Printemps 1994. Rwanda.
Sacha, une journaliste franco/américaine, reporter de guerre, couvrant des conflits aux quatre coins de la planète, est chargée par son rédacteur en chef de suivre les élections démocratiques post-apartheid en Afrique du Sud. C'est un banal accident de voiture qui va contrecarrer ses plans et conduire Sacha et Benjamin, le photographe qui l'accompagne, à s'intéresser au Rwanda lorsqu'ils découvrent un trafic de machettes et d'armes entre les deux pays.

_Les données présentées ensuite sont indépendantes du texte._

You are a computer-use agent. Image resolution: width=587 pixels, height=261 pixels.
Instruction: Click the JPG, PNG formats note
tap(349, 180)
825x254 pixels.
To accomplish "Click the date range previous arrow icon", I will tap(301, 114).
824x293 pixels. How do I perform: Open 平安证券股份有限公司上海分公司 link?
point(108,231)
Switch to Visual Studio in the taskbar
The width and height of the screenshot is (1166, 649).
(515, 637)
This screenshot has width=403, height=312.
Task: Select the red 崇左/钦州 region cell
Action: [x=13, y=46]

Rose, Tutsi muette écrit des lettres d'amour à Daniel, son mari médecin. Tous les jours elle prend la plume, au début pour lui raconter ses journées en compagnie de leur fils Joseph. Ensuite, lorsque le génocide rwandais se répand à Kigali, elle espère, désespérée, que ses lettres lui permettront de retrouver leurs traces.
Pendant le premier tiers du livre les destins de Rose et de Sacha diffèrent mais très vite ils s'entrecroisent.

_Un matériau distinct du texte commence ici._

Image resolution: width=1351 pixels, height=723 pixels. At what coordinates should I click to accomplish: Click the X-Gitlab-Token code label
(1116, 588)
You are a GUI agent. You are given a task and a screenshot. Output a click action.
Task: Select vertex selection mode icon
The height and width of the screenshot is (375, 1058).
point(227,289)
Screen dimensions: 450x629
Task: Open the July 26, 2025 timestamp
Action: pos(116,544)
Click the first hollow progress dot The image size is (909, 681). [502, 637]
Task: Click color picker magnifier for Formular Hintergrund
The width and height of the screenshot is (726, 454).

Pourquoi une journaliste spécialisée dans les conflits internationaux décide de tout abandonner pour se reconvertir dans la critique gastronomique ? Pourquoi un tel revirement alors qu'elle est dotée d'une faculté rare « la capacité de percevoir le monde avec les yeux de l'autre » ? « C'est en avril 1994 que j'ai demandé à Dieu de divorcer », cette phrase revient de façon lancinante dans le récit de Sacha, sans que l'on comprenne au départ le sens mais au fur et à mesure le pourquoi de cette décision s'explique.

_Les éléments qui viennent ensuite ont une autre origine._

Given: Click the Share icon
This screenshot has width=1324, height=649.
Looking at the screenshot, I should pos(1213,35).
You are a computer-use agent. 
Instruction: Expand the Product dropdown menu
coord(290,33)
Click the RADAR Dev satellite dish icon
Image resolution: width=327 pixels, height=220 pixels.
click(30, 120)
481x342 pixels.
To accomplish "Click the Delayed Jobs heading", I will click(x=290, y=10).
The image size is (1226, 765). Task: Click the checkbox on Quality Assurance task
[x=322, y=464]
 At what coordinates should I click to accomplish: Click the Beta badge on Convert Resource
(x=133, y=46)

Deux styles d'écriture se mêlent dans ce livre. Un style épistolaire avec Rose s'adressant à son mari Daniel. Rose égrène d'abord ses souvenirs d'enfance, l'histoire de son père qui a commencé comme apprenti cuisinier à l'Ambassade de France à Kigali. Un style émouvant, empreint d'une grande poésie. Muette, elle ne peut s'exprimer autrement. Elle parle avec son coeur. Pour Sacha, c'est un style journalistique factuel au début, une enquête, une quête par la suite. Mandatée par son rédacteur en chef pour suivre le conflit elle fait son job mais très vite prend à coeur de comprendre ce qui se passe dans ce pays pris d'une folie meurtrière entre des personnes qui souvent se connaissaient et s'appréciaient et qui surtout n'avaient rien à se reprocher si ce n'est des origines ethniques différentes. J'ai appris un peu plus encore sur les origines du génocide tutsi, conséquence lointaine de la colonisation, ayant favorisée une ethnie aux dépens d'une autre. « Des relations interethniques tendues » : un doux euphémisme, Sacha a le pressentiment que ce qui se passe dans le pays est plus grave. Sacha décrit la paix avant l'orage, la montée sournoise mais impossible à éradiquer, de la violence, du carnage. « J'y ai vu l'orage s'abattre sur la ville, déferler dans les rues, sans prévenir. Pourtant chacun savait qu'il viendrait ». Les Tutsi ont conscience qu'ils vont finir assassinés et la haine, l'endoctrinement sont tels que même ceux auxquels ils tiennent finiront assassinés.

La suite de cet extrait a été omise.